# RECORDS FOR THIS EXERCISE
⁂

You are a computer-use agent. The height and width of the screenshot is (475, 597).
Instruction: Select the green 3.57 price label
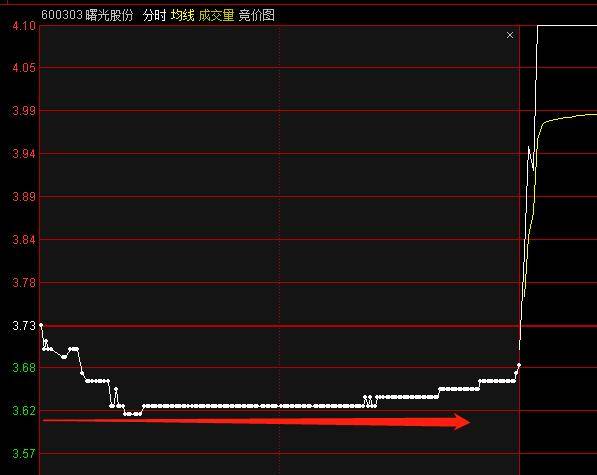(24, 454)
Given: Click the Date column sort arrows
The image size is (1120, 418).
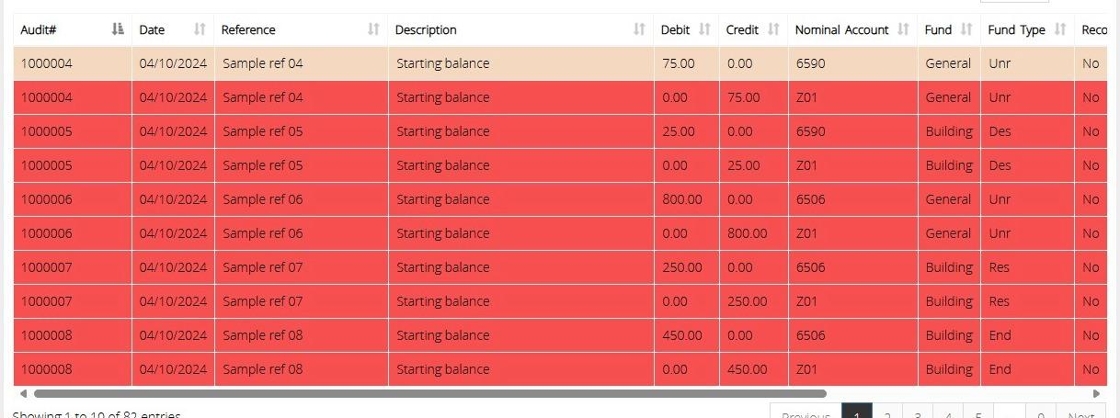Looking at the screenshot, I should click(x=199, y=30).
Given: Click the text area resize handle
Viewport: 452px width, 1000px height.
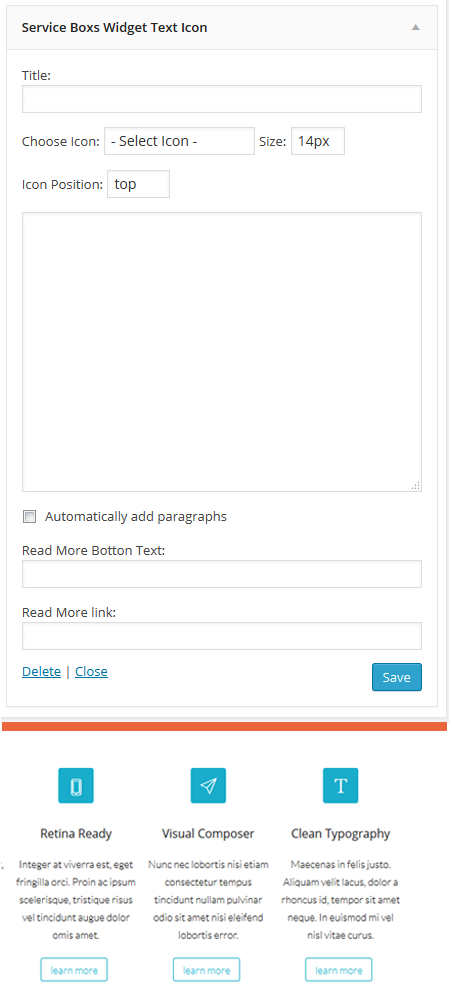Looking at the screenshot, I should tap(416, 486).
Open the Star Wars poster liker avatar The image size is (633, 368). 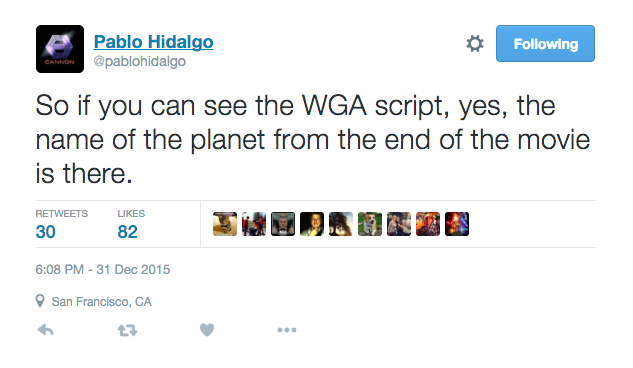(457, 224)
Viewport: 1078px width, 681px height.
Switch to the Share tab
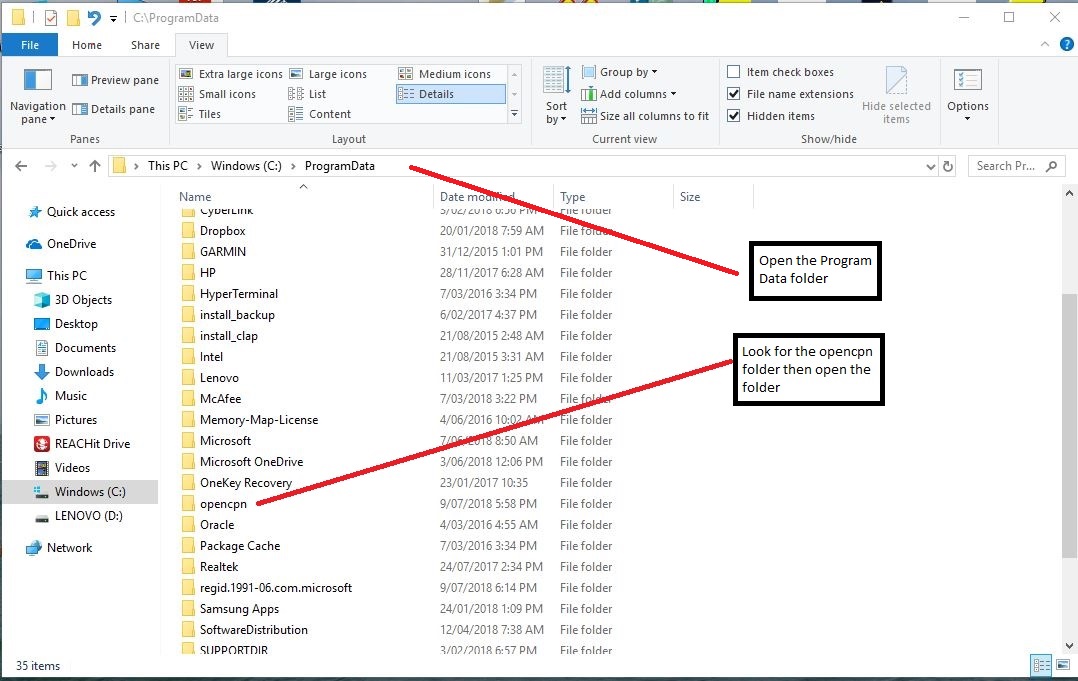click(145, 45)
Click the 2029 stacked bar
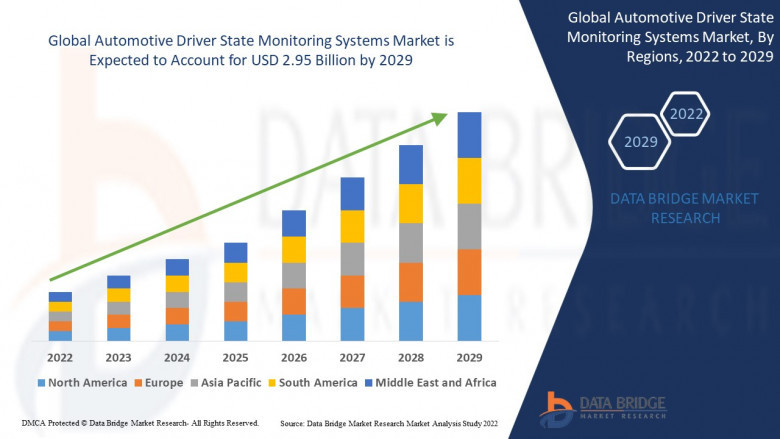 tap(469, 226)
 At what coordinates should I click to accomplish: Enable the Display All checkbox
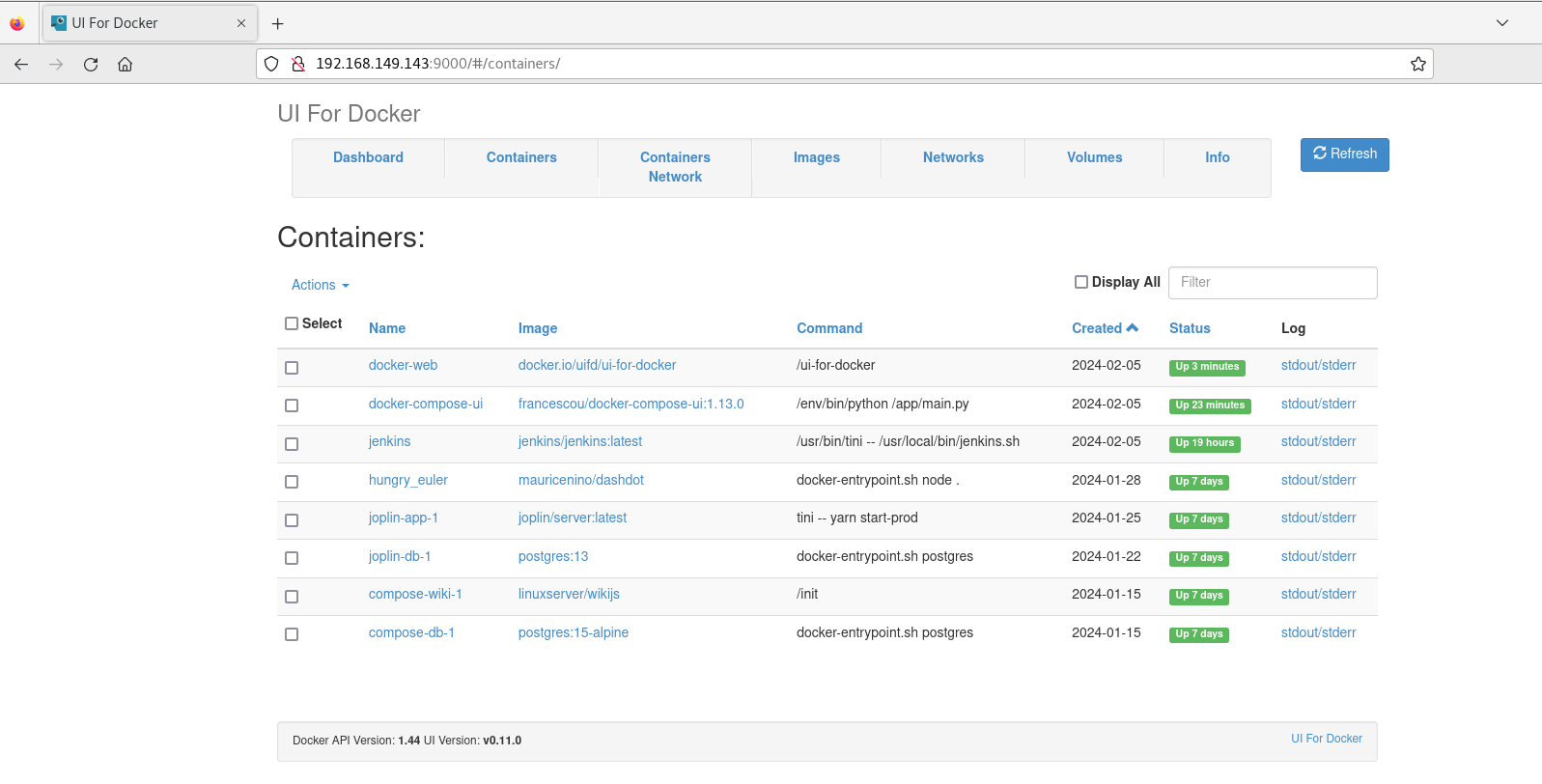[1081, 282]
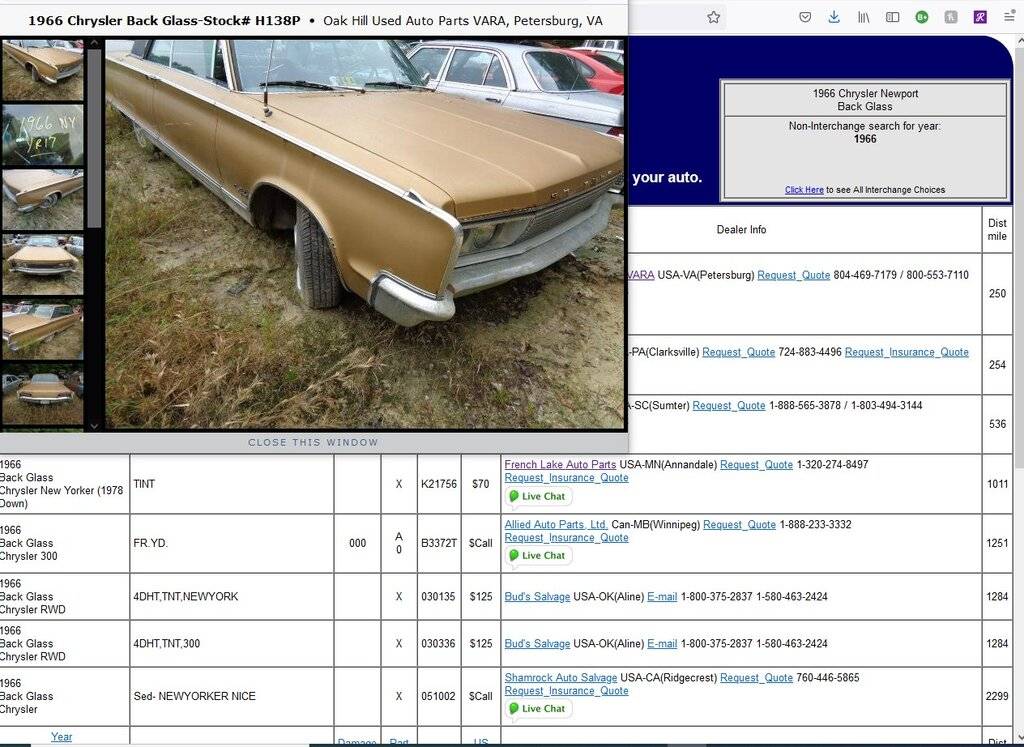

⁂

Only the number is wanted: how many lines in the material above contain the string "Given"?

# COMPLETED TASK
2